A recently developed direct search method for inversion, known as a neighbourhood algorithm (NA), is applied to the hypocentre location problem. Like some previous methods the algorithm uses randomised, or stochastic, sampling of a four-dimensional hypocentral parameter space, to search for solutions with acceptable data fit. Considerable flexibility is allowed in the choice of misfit measure. At each stage the hypocentral parameter space is partitioned into a series of convex polygons called Voronoi cells. Each cell surrounds a previously generated hypocentre for which the fit to the data has been determined. As the algorithm proceeds new hypocentres are randomly generated in the neighbourhood of those hypocentres with smaller data misfit.
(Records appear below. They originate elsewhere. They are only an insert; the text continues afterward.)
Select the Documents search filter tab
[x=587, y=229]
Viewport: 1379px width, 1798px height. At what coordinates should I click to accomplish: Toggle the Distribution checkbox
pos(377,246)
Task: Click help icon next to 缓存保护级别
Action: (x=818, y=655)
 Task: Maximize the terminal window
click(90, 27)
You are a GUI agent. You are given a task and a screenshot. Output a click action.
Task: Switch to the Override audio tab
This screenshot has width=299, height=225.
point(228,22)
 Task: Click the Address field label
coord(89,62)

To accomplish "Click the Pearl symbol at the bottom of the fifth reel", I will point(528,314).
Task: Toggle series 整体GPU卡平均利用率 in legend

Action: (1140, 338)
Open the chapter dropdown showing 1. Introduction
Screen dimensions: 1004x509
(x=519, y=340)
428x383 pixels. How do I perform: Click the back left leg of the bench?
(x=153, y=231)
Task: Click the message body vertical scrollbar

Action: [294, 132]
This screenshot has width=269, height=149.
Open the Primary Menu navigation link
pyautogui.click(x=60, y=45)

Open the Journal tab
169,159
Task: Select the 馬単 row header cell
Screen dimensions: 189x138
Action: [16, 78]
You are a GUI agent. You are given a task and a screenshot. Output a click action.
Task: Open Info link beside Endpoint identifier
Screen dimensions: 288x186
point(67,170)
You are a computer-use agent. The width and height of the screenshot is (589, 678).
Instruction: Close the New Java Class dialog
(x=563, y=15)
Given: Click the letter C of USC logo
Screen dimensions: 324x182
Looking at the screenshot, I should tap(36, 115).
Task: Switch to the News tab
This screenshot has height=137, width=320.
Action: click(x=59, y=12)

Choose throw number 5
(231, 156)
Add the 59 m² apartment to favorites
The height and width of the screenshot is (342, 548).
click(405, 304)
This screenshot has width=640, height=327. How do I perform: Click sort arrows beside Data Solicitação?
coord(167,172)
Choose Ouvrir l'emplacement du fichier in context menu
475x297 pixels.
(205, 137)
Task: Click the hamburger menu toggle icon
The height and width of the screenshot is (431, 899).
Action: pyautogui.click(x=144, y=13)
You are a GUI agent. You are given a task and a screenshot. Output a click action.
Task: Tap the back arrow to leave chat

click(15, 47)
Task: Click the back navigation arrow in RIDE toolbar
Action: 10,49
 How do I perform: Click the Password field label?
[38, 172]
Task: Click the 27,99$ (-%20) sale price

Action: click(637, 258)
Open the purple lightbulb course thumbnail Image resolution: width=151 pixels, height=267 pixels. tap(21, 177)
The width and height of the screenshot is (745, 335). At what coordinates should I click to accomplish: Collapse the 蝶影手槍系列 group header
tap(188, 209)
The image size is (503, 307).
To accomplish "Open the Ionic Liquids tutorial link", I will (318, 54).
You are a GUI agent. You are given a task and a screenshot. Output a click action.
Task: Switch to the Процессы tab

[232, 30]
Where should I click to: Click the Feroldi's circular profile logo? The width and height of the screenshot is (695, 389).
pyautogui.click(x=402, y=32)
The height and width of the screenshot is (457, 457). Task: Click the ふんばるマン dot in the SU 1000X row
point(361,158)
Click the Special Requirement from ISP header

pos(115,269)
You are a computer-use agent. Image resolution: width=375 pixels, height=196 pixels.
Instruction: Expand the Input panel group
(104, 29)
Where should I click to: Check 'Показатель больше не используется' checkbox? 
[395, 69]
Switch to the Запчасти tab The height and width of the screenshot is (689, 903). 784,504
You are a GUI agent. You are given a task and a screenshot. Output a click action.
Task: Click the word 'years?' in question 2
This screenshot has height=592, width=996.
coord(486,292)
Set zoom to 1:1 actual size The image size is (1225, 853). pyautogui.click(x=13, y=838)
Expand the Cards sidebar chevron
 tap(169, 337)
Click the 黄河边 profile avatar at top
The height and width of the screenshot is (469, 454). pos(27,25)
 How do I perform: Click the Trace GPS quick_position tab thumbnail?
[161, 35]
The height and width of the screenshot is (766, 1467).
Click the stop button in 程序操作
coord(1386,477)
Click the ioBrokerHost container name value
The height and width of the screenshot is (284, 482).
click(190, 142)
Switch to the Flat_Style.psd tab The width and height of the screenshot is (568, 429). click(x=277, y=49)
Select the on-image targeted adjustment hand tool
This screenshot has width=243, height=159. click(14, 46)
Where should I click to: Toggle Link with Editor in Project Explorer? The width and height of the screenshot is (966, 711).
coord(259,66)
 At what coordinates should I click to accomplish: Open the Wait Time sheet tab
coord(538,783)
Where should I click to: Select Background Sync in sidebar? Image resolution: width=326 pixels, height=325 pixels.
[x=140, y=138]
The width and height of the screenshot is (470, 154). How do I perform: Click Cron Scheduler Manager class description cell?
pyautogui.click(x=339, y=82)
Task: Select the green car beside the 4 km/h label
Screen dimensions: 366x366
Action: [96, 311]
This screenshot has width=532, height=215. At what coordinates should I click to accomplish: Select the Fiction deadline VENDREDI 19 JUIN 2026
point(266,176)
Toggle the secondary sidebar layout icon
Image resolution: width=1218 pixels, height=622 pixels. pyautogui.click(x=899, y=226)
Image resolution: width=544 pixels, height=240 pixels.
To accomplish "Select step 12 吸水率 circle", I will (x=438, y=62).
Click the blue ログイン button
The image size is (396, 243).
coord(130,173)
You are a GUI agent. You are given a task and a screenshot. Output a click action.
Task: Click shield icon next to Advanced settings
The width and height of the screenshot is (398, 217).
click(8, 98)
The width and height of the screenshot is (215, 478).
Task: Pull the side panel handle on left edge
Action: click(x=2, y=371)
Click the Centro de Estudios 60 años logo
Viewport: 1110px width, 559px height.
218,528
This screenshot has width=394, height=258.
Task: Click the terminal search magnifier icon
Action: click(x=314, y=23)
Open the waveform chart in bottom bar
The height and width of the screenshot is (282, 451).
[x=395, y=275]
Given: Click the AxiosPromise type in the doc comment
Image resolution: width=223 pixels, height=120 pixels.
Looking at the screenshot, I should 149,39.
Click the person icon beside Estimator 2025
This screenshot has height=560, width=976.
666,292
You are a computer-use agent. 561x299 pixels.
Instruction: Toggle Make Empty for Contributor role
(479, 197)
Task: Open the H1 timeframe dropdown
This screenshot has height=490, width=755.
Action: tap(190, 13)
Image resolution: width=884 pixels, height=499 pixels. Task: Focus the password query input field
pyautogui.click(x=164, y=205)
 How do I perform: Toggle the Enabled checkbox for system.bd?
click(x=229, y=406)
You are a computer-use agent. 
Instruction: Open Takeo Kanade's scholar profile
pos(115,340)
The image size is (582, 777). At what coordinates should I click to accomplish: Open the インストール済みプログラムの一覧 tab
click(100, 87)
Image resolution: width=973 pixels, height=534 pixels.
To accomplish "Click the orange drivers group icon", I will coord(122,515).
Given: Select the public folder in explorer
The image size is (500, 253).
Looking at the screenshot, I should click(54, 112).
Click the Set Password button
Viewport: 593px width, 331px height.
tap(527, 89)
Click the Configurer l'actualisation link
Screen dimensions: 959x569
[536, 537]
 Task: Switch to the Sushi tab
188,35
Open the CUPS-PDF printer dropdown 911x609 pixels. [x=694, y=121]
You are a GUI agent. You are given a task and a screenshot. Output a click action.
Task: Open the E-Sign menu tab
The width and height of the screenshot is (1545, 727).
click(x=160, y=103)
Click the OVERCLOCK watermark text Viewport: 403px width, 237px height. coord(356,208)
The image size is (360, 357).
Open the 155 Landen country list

In this way all previous hypocentres guide the search, and the more promising regions of parameter space are preferentially sampled. The NA procedure makes use of just two tuning parameters. It is possible to choose their values so that the behaviour of the algorithm is similar to that of a contracting irregular grid in 4-D. This is the feature of the algorithm that we exploit for hypocentre location. In experiments with different events and data sources, the NA approach is able to achieve comparable or better levels of data fit than a range of alternative methods; linearised least-squares, genetic algorithms, simulated annealing and a contracting grid scheme. Moreover, convergence was achieved with a substantially reduced number of travel-time/slowness calculations compared with other nonlinear inversion techniques. Even when initial parameter bounds are very loose, the NA procedure produced robust convergence with acceptable levels of data fit.